LOVE: Fast Leave-One-Out Cross-Validation

Leave-one-out cross-validation (LOO-CV) is a gold standard for GP model selection: it evaluates how well each training point is predicted by the model trained on the remaining $n - 1$ points. Unlike the marginal likelihood, LOO-CV directly measures predictive quality and is less sensitive to model misspecification.

The catch is that naive LOO-CV requires $n$ separate GP solves, each costing $O(n^2)$ after the initial factorization -- $O(n^3)$ total. The LOVE method (Pleiss et al., 2018) sidesteps this by using a Lanczos decomposition to approximate $K^{-1}$ cheaply, enabling fast predictive variance at arbitrary test points from a single cached factorization.

What you’ll learn:

How to build a LOVE cache via Lanczos factorization
How to compute fast predictive variances from the cache
How to use the cache for LOO-CV scoring
Kronecker GP: exact MLL and posterior predictions on grids
Comparing LOO-CV vs MLL for hyperparameter selection

1. Background¶

Given a GP with kernel matrix $K$ and noise variance $\sigma^2$ , the noisy kernel matrix is $\tilde{K} = K + \sigma^2 I$ . The predictive variance at a test point $x_*$ is

\text{Var}(f_*) = k_{**} - k_*^\top \tilde{K}^{-1} k_*

((1))

where $k_* = k(X, x_*)$ is the cross-covariance vector and $k_{**} = k(x_*, x_*)$ is the prior variance.

Computing $\tilde{K}^{-1} k_*$ exactly requires an $O(n^3)$ factorization upfront, and each subsequent solve costs $O(n^2)$ . LOVE approximates $\tilde{K}^{-1} \approx Q \Lambda^{-1} Q^\top$ using a rank- $m$ Lanczos decomposition ( $m \ll n$ ), so that each variance computation costs only $O(nm)$ for the matrix-vector product $Q^\top k_*$ , followed by an $O(m)$ diagonal scaling.

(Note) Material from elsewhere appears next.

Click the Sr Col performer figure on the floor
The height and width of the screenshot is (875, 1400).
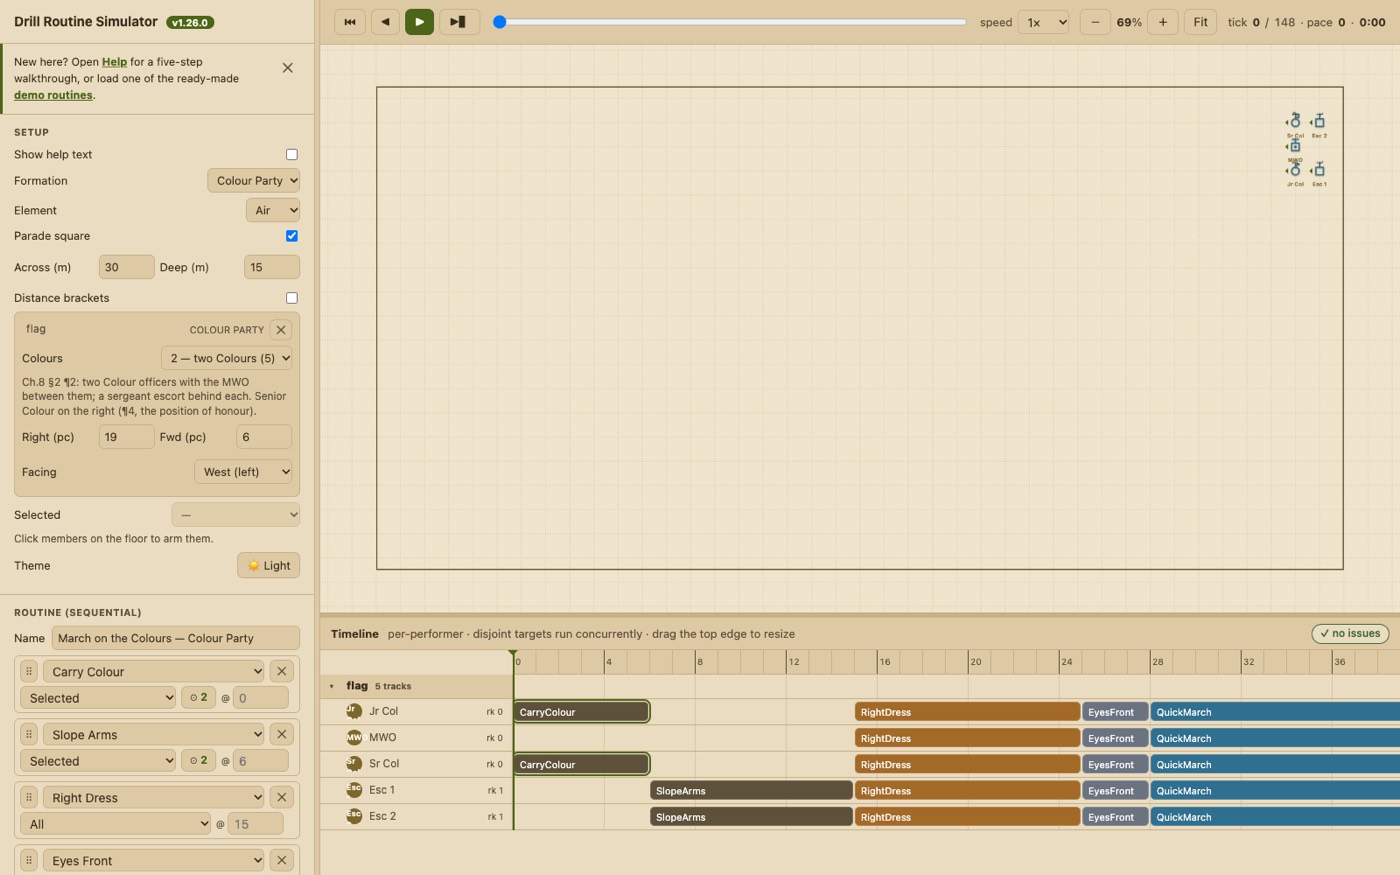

For LOO-CV, the key identities are:

\mu_{\text{LOO},i} = y_i - \frac{\alpha_i}{[\tilde{K}^{-1}]_{ii}}, \qquad \sigma^2_{\text{LOO},i} = \frac{1}{[\tilde{K}^{-1}]_{ii}}

((2))

where $\alpha = \tilde{K}^{-1} y$ . The diagonal entries $[\tilde{K}^{-1}]_{ii}$ can be approximated efficiently using the LOVE cache, since $[\tilde{K}^{-1}]_{ii} = e_i^\top Q \Lambda^{-1} Q^\top e_i$ .

from __future__ import annotations

import warnings


warnings.filterwarnings("ignore", message=r".*IProgress.*")

import jax
import jax.numpy as jnp
import lineax as lx
import matplotlib.pyplot as plt

import gaussx


jax.config.update("jax_enable_x64", True)

2. Setup: 1D GP regression¶

We generate 100 noisy observations from a smooth function and build the RBF kernel matrix.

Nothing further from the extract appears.